→ Directions
Filter the data for lines with the word "width" and copy those lines.

START Data to process

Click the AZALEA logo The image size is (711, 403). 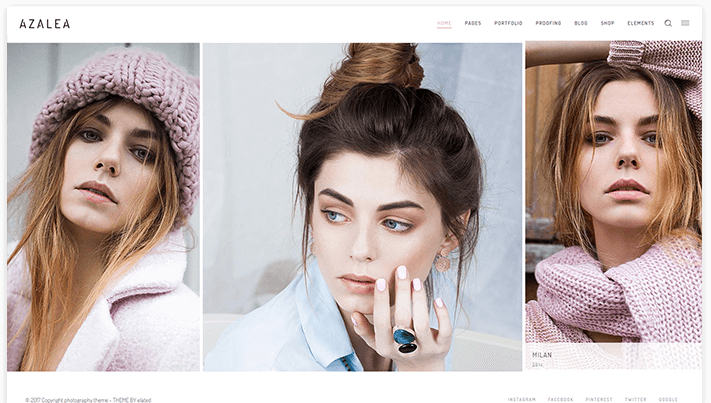45,24
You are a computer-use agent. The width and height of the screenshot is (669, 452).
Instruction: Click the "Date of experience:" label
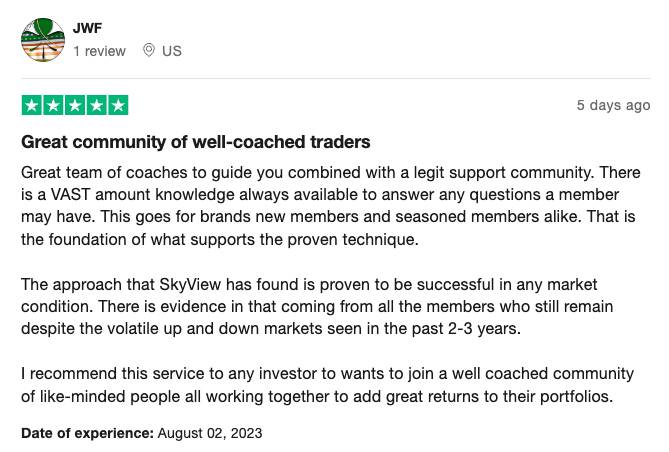(x=87, y=433)
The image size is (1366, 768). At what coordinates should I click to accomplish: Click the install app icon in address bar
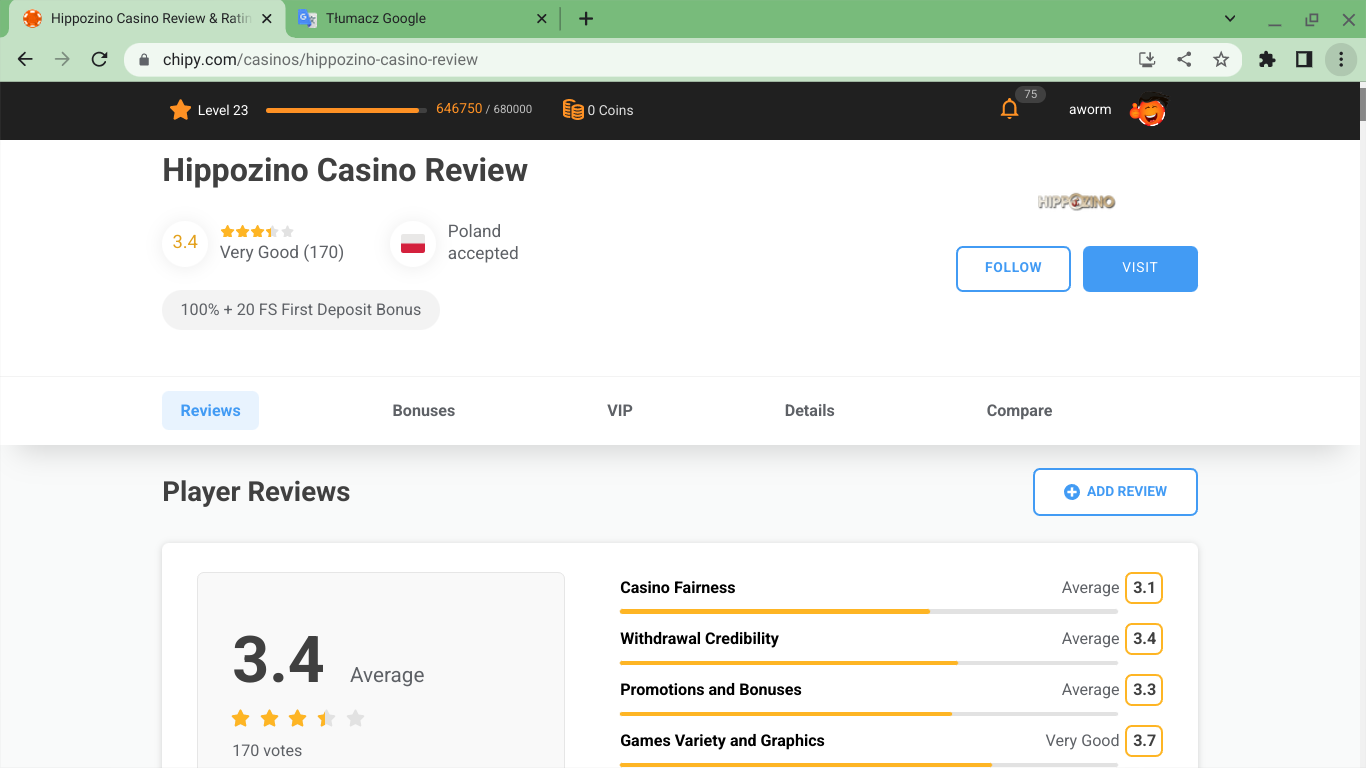tap(1147, 60)
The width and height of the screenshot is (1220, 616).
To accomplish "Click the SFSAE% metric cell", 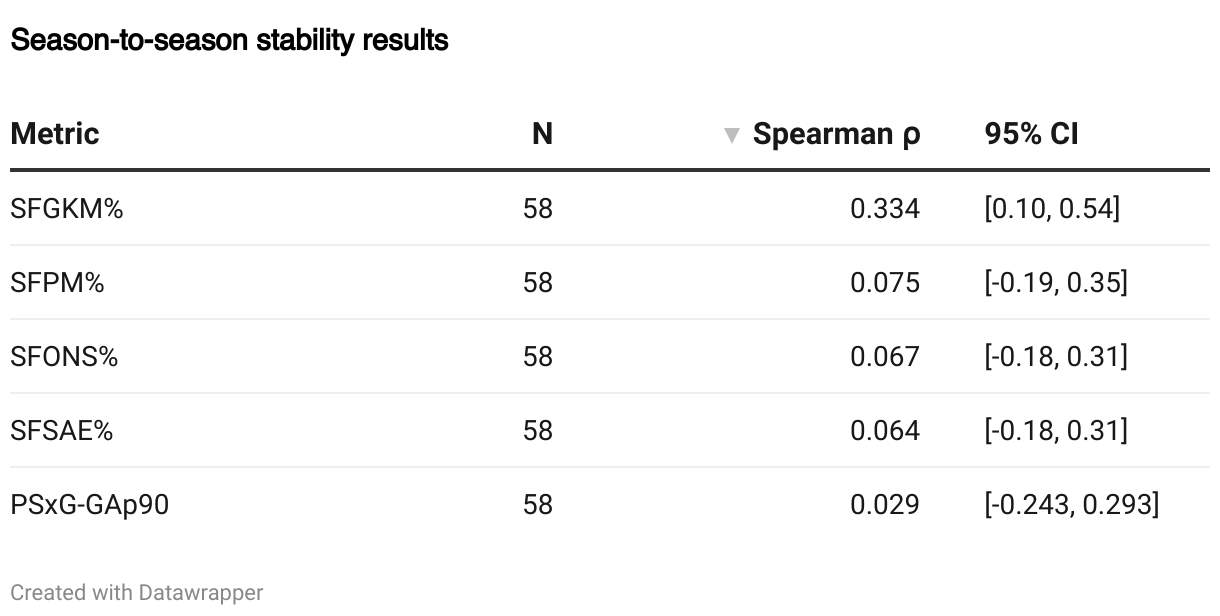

END Data to process

→ Response to the task
You are a computer-use agent. The width and height of the screenshot is (669, 452).
The width and height of the screenshot is (1220, 616).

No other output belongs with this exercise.